In contrast, in the late 1980s and early 1990s, few issuers charged fees if cardholders made late payments or exceeded their credit limit. Late fees back then, the report noted, were typically between $5 and $10.
The report said card issuers have added fees for a host of other services, including cash advances and making a payment by telephone. Not all of these fees were disclosed in materials that issuers provided to prospective cardholders.
In addition, credit card issuers are sometimes assessing interest rates of more than 30 percent as a penalty to cardholders for making late payments or exceeding credit limits. The GAO report noted one instance in which a bank received complaints from consumers who were assessed over-limit fees that resulted from the balance on their accounts going over their credit limit, because their card issuer assessed them a late fee.

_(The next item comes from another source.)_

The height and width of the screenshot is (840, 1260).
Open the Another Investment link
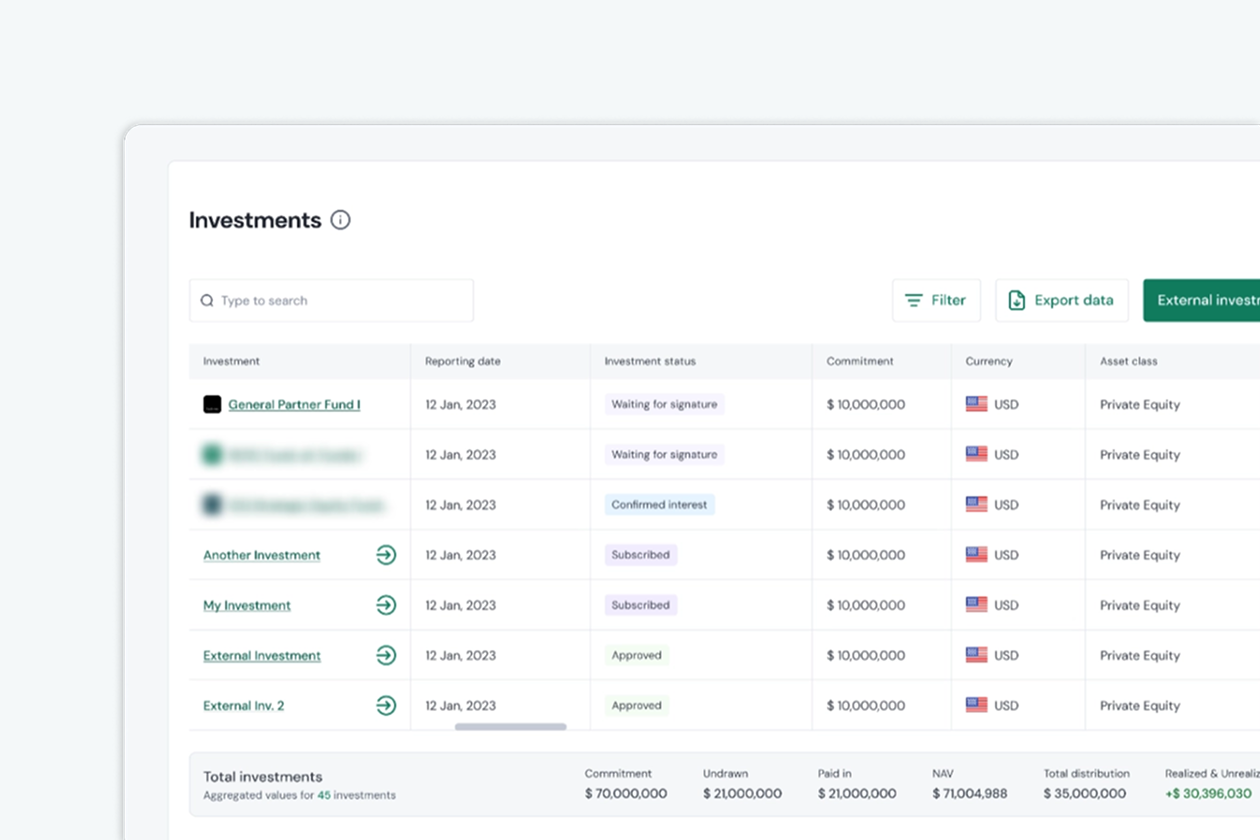click(x=262, y=555)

Cindy Zeldin, a federal affairs coordinator for Demos, a public policy and research organization, said credit card fees and penalties deserve more scrutiny by lawmakers.
"More and more Americans are turning to credit cards to serve as a safety net in terms of financial emergencies," Zeldin said. "The lending industry is able to take advantage of that situation with penalty fees and retroactive rate increases for relatively minor infractions."
The report cited one consumer group, which questioned whether submitting a credit card payment one day late made a cardholder so risky that it justified doubling or tripling the interest rate assessed on that account.
But despite such consumer issues, the popularity of credit cards has skyrocketed since the late 1950s, when the first cards were introduced.
In 2005, consumers held roughly 691 million credit cards, with transactions exceeding $1.8 trillion, as they charged everything from groceries and health-care expenses to college tuition and taxes.
Credit card companies maintain that there are many benefits to card membership, which include cash-back and airline travel incentives, rental car insurance or lost luggage protection and the reduced need for cash. Years ago, most credit cards charged similar interest rates, which ranged around 20 percent.
The six largest issuers, whose accounts represent 61 percent of all U.S. accounts, reported that the majority of their cardholders in 2005 had cards with interest rates lower than the rate that generally applied to all cardholders prior to about 1990. About 80 percent of active accounts were assessed interest rates below 20 percent as of Dec. 31, 2005. More than 40 percent of accounts were below 15 percent.
Of the 28 popular cards the GAO analyzed, seven cards offered prospective cardholders a low introductory rate in 2003, but 20 did so in 2005 — with most rates set at zero for about eight months.
The report said that the net interest margin for all banks that focused on credit card lending has ranged between 7.4 percent and 9.6 percent since 1987. Similarly, according to the data of five of the top six issuers, their net interest profits have been relatively stable between 2003 and 2005, ranging from 9.2 percent to 9.6 percent during this period.